Der unsichtbare Beitrag: Warum Leistungsvergleiche im Team oft unfair sind
In Teams gibt es Leistung, die sich schwer messen lässt.
- Wer moderiert unauffällig Konflikte im Hintergrund?
- Wer hält Dir den Rücken frei?
- Wer bringt das Team zum Lachen, wenn die Stimmung mal schlecht ist?
- Wer springt ein, wenn andere ausfallen?
Wenn Du als Führungskraft nur das misst, was zählbar ist, wirst Du genau das bekommen: Menschen, die sich nur um das Kümmern, was sich zählen lässt.
Das Ergebnis sind Egoismus statt Verantwortung und damit immer mehr Distanz und Reibung zwischen deinen Teammitgliedern.
Von Einzelkämpfermodus zu Teamleistung: Was wirklich High Performance bringt
Ein echtes High Performance Team funktioniert anders.
- Hier wird gemeinsam nach Lösungen gesucht, nicht Schuldige.
- Hier sind individuelle Stärken wichtig, aber das Ziel ist immer das gemeinsame Ergebnis.
- Hier wird nicht verglichen, sondern abgestimmt.
Was solche Teams brauchen:
- Transparenz ohne Pranger: Führungskräfte dürfen Leistung sehen – aber sie müssen nicht alles offenlegen.
- Feierkultur statt Ranking: Wer einen Beitrag geleistet hat, wird gewürdigt. Gemeinsam. Wertschätzend. Kritik äußerst Du am besten im vertrauten Rahmen. Wie Dir das gelingt, kannst Du hier nachlesen.
- Vertrauen statt Kontrolle: Vertrauen führt langfristig zu besserer Performance als Druck.
- Gemeinsame Ziele. Wenn dein Team auf ein gemeinsames Ziel zuarbeitet, wirst Du auch gemeinsame Lösungen fördern.
Leistungsvergleiche im Vertrieb? Vielleicht. In echten Teams? Bitte nicht.
Jetzt kommt das große Aber: Leistungsvergleiche können in bestimmten Kontexten sinnvoll sein.
Beispiel: Vertrieb. Dort gibt es klare KPIs, individuelle Ziele, wenig gegenseitige Abhängigkeiten. Rankings können hier sogar motivieren.
Aber: Überall da, wo Zusammenarbeit, Abstimmung und kollektive Intelligenz gefragt sind, sind Leistungsvergleiche Gift. Weil Sie Zusammenarbeit untergraben.
Harvard Business Manager: Was sagt die Forschung?
Der Harvard Business Manager hat sich in einem aktuellen Beitrag („Sollten Angestellte erfahren, wie gut ihre Kollegen arbeiten?“) genau diese Frage vorgenommen. Und das Fazit ist eindeutig – wenn auch unbequem für alle, die auf Vergleich als Performance-Turbo setzen.
Ja, Transparenz kann motivieren.

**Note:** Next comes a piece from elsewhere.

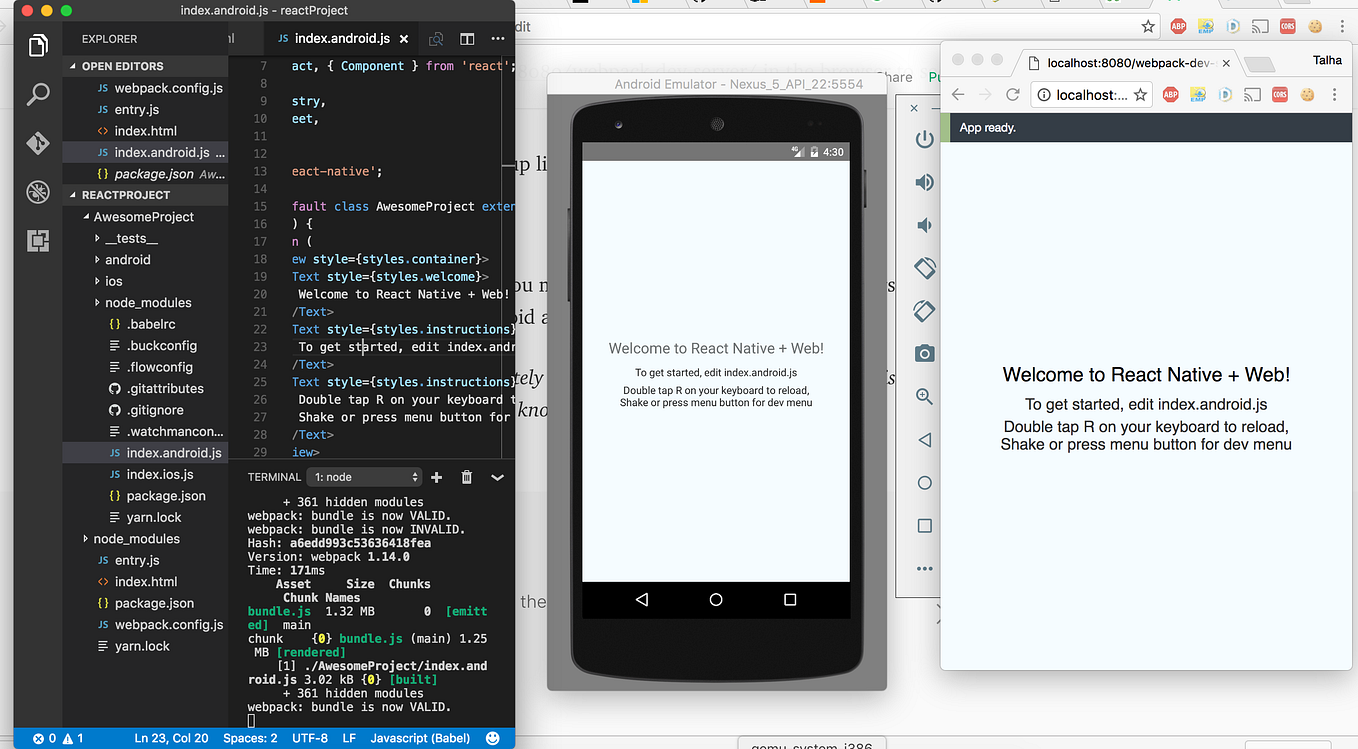Maximize the terminal panel with the chevron

click(497, 477)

Aber – und das ist der entscheidende Punkt – nur unter ganz bestimmten Bedingungen: Wenn die Beziehung unter Kolleginnen und Kollegen stabil ist, wenn ein hohes Maß an psychologischer Sicherheit besteht und wenn es klare Regeln gibt, wie Leistung überhaupt bewertet wird.

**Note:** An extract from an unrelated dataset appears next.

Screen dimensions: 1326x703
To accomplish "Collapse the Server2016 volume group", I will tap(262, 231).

Anders gesagt: Wenn das Fundament nicht stimmt, wird aus Transparenz ganz schnell Kontrolle. Und aus Kontrolle? Druck. Angst. Rückzug.
Besonders spannend: Die Studien im Artikel zeigen, dass Mitarbeitende oft gar nicht mehr leisten, wenn sie die Daten anderer kennen – sie fühlen sich nur beobachtet, unter Druck gesetzt oder abgewertet. Genau das Gegenteil von High Performance also.
Fazit: Leistungsvergleiche im Team? Bitte nicht.
Mein Fazit: Solche Vergleichssysteme brauchen ein Reifegrad-Level in der Teamkultur, das viele Unternehmen schlicht (noch) nicht haben. Und solange das so ist, gilt: Finger weg vom offenen Leistungsvergleich. Es lohnt sich nicht.
Du willst ein High Performance Team? Dann lass Leistungsvergleiche bleiben.
- Miss die Leistung, ja.
- Fördere Entwicklung, ja.
- Feiere individuelle Beiträge, auf jeden Fall.
Aber lass den offenen Vergleich. Er schadet mehr, als er nützt. Und er macht aus potenziell starken Teams lauter Einzelkämpfer.